= WHAT YOU NEED TO DO =
1) Using the pitch excerpt below, answer each question:
(a) How much profit did Scottie's company realize last year before any owners' salary?
(b) What prices did Partie Poche units sell for on the company's website?
(c) How much money had Partie Poche raised from new investors a month earlier, and for what share of the company?
2) Decide whether each statement agrees with the pitch excerpt below. Answer yes or no, and quote the words that settle it.
(a) Cuban invested $150k for 30% of Scottie's company.
(b) Both Partie Poche founders were students at Loyola Marymount University.
(c) Partie Poche kept selling units during the six months before the pitch.
3) According to the pitch excerpt below, why was Cuban willing to invest in Scottie's company even though he thought it had a price problem? Answer in one to three sentences.

= PAGE EXCERPT =
=== Begin Enclosure ===
The company did about $150k in revenue over its two month season last year and realized $33k in profit, before any owners’ salary. Scottie wanted to raise $150k for 30% of his company in order to build out a nursery and infrastructure to handle growth.

Most of the sharks passed quickly, citing the difficulties in scaling the business, and the competitive landscape (more expensive than a real tree, and plastic trees are equally convenient and don’t contribute to deforestation).

In a surprise move, Cuban agreed to invest the $150k for 40% after hearing about Scottie talking about how he was creating meaningful jobs for dozens of people, mostly veterans, over the holidays. The job creation really seemed to strike a chord with Cuban. He said that he believed in the proposition of convenience with a conscience, but still thought that the company had a price problem. But he was willing to work with Scottie because, as he said, “Money is easy, doing the right thing is hard.” This tells you that his reasons for investing were not entirely driven by expected returns, and likely were not even primarily driven by expected returns.

Partie Poche

Partie Poche is a small pouch that straps to a woman’s thigh for her to store her phones, money and ID so that she doesn’t have to carry a purse when she goes out. The two founders, both students at Loyola Marymount University, sought $100k for 20% of the company.

The company had only sold 200 units on their website, for prices ranging from $17-$39, relative to a cost of goods of $4. They talked a bit game, projecting 100-200k unit sales in their first year, and touting a conversation with Nordstrom and various connections through their investors as likely to drive big purchase orders.

Through further conversation it turned out that the 200 units were sold 6 months ago and the company had not sold anything since. They had raised an additional $50k for 40% of the company from new investors a month ago and were now seeking a big markup in valuation from the sharks.
=== End Enclosure ===
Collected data
=== Begin Enclosure ===
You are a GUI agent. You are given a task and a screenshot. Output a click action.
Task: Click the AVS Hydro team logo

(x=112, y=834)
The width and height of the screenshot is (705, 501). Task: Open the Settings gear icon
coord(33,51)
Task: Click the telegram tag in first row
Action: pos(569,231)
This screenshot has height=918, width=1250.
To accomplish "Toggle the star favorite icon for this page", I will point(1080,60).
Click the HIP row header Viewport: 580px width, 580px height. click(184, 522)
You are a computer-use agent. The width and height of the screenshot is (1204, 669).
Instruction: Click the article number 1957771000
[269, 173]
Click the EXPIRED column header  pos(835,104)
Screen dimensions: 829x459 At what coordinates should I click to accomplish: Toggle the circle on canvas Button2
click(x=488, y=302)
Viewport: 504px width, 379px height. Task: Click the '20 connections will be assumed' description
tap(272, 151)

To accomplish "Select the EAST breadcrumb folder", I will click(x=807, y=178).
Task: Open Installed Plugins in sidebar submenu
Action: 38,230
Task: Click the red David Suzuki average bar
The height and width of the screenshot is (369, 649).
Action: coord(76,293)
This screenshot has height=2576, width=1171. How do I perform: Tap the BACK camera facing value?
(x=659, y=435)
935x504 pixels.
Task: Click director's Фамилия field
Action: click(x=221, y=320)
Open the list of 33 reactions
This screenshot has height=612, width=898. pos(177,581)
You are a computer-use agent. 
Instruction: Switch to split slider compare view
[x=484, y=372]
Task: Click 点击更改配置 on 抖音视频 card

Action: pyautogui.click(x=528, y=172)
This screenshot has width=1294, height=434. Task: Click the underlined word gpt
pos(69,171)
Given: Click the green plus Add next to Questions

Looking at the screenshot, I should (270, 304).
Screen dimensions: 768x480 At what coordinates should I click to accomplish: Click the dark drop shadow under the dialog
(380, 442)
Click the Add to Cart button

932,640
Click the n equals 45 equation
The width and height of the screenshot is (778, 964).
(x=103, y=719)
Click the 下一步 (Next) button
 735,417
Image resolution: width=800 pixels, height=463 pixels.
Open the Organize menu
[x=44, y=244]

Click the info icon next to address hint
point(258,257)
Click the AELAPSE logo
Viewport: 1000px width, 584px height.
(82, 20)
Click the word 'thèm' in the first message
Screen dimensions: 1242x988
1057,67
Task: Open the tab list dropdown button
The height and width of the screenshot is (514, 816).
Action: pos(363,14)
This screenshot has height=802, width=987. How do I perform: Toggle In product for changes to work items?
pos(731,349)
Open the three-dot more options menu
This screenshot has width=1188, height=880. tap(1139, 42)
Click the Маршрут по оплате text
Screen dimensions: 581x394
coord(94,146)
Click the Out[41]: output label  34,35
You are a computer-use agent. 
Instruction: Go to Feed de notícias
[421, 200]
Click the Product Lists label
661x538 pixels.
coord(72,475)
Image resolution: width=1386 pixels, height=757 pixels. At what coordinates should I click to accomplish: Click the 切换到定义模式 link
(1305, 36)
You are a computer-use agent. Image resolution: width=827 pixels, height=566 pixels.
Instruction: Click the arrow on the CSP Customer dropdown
=== End Enclosure ===
= YOUR WRITTEN ANSWERS =
1)
(a) $33k
(b) $17 to $39
(c) $50k for 40% of the company

2)
(a) No: "Cuban agreed to invest the $150k for 40%"
(b) Yes: "both students at Loyola Marymount University"
(c) No: "the 200 units were sold 6 months ago and the company had not sold anything since"

3) Cuban was moved by Scottie's account of creating meaningful jobs over the holidays for dozens of people, mostly veterans. He said he believed in the proposition of convenience with a conscience. He was willing to work with Scottie because, in his words, "Money is easy, doing the right thing is hard."